On sait déjà que la CGT et FO, appuyés sur des salariés à statut, les agents des services publics pour la première, les fonctionnaires pour la seconde, ne signeront pas. Ils craignent qu'une amélioration de la situation du secteur privé ne donne des idées à l'État, du côté de ses agents.

Du côté des organisations patronales, la demande des syndicats, faite à l'État, de taxer les CDD, pour dissuader les entreprises d'y recourir, fait l'unanimité contre elle. Elle défie la raison, tout simplement. Par contre, la générosité du Medef, qui propose la prise en charge de l'assurance santé complémentaire pour tous les salariés, n'est pas acceptable par l'UFA, qui représente les artisans, dont la plupart travaillent seuls, faute de pouvoir grever leur entreprise du poids d'un salaire et de ses charges. Quant à la CGPME, elle hésite aussi, car cela fait 3 milliards d'euros de charges supplémentaires.

Théoriquement, c'est le patronat qui est en position de force. Sauf à nationaliser toutes les activités économiques, ce qui signifirait notre sortie de l'Europe et un  changement de fond de notre vie politique et sociale, c'est sur les entreprises, leurs commandes, leurs bénéfices, que les politiques comptent pour créer les emplois qui manquent, à la faveur d'une reprise de la demande intérieure, et extérieure.

Mais les deux centrales syndicales qui refuseront, et pousseront les autres à refuser tout compromis*, sont dans le déni des difficultés réelles de notre industrie. Elles se tournent vers les politiques, et leur enjoignent de s'en tenir à leurs promesses, qui leur ont valu les votes des "travailleurs". "Nous avons des droits sur les résultats de l'élection présidentielle", comme le dit J.L.Mélenchon.

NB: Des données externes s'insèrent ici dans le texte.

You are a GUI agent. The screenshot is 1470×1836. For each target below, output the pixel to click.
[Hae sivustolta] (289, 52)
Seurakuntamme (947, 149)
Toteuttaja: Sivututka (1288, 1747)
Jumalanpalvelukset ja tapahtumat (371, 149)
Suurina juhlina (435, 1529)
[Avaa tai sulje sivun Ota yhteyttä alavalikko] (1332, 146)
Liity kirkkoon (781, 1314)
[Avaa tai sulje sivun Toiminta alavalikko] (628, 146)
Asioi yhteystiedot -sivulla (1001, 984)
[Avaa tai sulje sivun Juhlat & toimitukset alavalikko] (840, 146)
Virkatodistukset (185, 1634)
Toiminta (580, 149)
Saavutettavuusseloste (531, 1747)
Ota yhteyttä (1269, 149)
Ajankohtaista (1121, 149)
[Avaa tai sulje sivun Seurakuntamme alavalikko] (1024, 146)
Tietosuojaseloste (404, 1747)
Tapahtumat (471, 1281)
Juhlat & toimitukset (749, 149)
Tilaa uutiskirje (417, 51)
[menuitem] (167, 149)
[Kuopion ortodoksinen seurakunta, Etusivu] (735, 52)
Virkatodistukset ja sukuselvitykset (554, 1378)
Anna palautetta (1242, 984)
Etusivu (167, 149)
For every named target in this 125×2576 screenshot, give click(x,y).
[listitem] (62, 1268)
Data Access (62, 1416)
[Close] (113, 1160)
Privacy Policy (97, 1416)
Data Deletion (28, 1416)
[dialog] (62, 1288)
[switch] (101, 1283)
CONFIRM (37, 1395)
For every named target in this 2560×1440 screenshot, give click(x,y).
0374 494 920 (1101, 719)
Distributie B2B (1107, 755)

Comme l'échec des négociations placera l'État dans la deuxième phase, confier aux législateurs la charge de modifier, bien plus qu' "à la marge", le système actuel, dont tous les gens de bon sens admettent qu'il n'est pas adapté à la situation depuis longtemps, il s'agira, pour le Président et sa majorité, d'aller contre leurs convictions de principe, et de réformer amplement, avec discipline, le cadre rigide et très étouffant du droit du travail. Actuellement très partial, en tous points, en faveur des salariés.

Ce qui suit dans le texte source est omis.